Budget 2013 proposes to amend these stop-loss rules so that a taxpayer who is deemed to have disposed of and reacquired a property under the synthetic disposition arrangement rules (or who would be deemed to have disposed of the property under these rules if the references to "one year" in the definition of a "synthetic disposition arrangement" were to "30 days") will be deemed not to own the property while the arrangements are in place. This rule will not apply where the taxpayer owned the property in question throughout the 365-day period before the arrangement is entered into.

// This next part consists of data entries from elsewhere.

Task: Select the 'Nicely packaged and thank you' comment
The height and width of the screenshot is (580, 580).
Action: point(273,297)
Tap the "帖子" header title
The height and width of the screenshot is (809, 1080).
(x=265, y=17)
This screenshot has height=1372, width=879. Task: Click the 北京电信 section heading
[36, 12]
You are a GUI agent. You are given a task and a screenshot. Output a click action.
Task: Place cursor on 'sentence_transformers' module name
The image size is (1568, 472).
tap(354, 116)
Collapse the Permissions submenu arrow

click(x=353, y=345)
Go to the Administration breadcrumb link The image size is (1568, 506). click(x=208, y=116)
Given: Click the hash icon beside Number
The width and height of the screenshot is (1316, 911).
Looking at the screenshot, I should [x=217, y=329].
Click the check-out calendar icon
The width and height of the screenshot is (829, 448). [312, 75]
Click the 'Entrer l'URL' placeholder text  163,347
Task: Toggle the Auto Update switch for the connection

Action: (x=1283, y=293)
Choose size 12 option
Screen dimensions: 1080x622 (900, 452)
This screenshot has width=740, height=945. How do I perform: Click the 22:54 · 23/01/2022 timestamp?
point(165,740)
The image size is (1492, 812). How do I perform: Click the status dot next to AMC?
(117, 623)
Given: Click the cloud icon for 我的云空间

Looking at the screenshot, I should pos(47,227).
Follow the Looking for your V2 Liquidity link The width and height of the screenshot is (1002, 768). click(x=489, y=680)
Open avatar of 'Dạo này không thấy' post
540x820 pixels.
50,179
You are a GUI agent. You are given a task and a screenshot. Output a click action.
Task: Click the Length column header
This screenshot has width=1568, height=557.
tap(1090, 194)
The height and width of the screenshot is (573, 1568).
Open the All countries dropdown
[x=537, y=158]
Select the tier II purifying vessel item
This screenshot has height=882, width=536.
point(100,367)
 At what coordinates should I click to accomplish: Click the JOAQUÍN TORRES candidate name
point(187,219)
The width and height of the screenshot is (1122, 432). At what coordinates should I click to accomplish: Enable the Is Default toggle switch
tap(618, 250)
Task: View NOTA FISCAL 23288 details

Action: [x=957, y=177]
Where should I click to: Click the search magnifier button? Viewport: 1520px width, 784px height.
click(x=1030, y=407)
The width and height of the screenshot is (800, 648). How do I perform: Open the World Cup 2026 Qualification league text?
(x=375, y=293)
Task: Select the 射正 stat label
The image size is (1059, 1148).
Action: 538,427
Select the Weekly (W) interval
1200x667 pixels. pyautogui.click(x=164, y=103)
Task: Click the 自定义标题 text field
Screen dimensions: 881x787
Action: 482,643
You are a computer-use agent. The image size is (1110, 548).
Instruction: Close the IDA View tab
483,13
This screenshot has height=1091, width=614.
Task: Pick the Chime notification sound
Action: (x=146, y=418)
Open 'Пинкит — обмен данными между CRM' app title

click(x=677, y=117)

The definition of a "synthetic disposition arrangement" that applies for the purposes of this rule is broader than the definition that applies for the purposes of the new deemed disposition rule because it includes fairly short-term arrangements (i.e., anything more than 30 days). Accordingly, a taxpayer's period of ownership of a share for the purposes of the stop-loss rules may be interrupted in circumstances where the new deemed disposition rule does not apply because the duration of the arrangement is less than a year. In these circumstances, it would appear that, if the arrangement terminates without an actual disposition of the share, the ownership period is effectively reset at the time of the termination.

Foreign tax credits

The Tax Act limits the foreign tax credits to which a taxpayer is entitled in respect of the non-Canadian taxes paid on dividends or interest on shares or debt obligations held by the taxpayer for a period of one year or less to, in simplified terms, a portion of the taxpayer's economic profit on the shares or debt obligations determined in accordance with the rules in the Tax Act.

Budget 2013 proposes to modify this rule so that a taxpayer who is deemed to have disposed of a property under the synthetic disposition rules (or who would be deemed to have disposed of the property under these rules if the references to "one year" in the definition of a "synthetic disposition arrangement" were to "30 days") will be deemed, for the purpose of determining the ownership period for the purposes of this rule, to have acquired the property at the earlier of the time that is immediately before the deemed disposition and the time at which the arrangement is no longer in effect. This rule will not apply where the taxpayer owns the property for more than one year before the arrangement is entered into.

As is the case with the proposed changes to the stop-loss rules, this rule will apply more broadly than the deemed disposition rule and, specifically, will apply where the duration of the arrangement in question is for more than 30 days.

Effective date

The synthetic disposition rules proposed in Budget 2013 apply to arrangements or agreements entered into on or after March 21, 2013, and to any agreement or arrangement entered into before March 21, 2013, the term of which is extended on or after that date. An arrangement that is extended will be deemed to have been entered into at the time of the extension.

The amendments to the stop-loss rules proposed in section 112 and to the foreign tax credit rules in section 126(4.2) of the Tax Act are deemed to have come into force on March 21, 2013.

The foregoing provides only an overview. Readers are cautioned against making any decisions based on this material alone. Rather, a qualified lawyer should be consulted.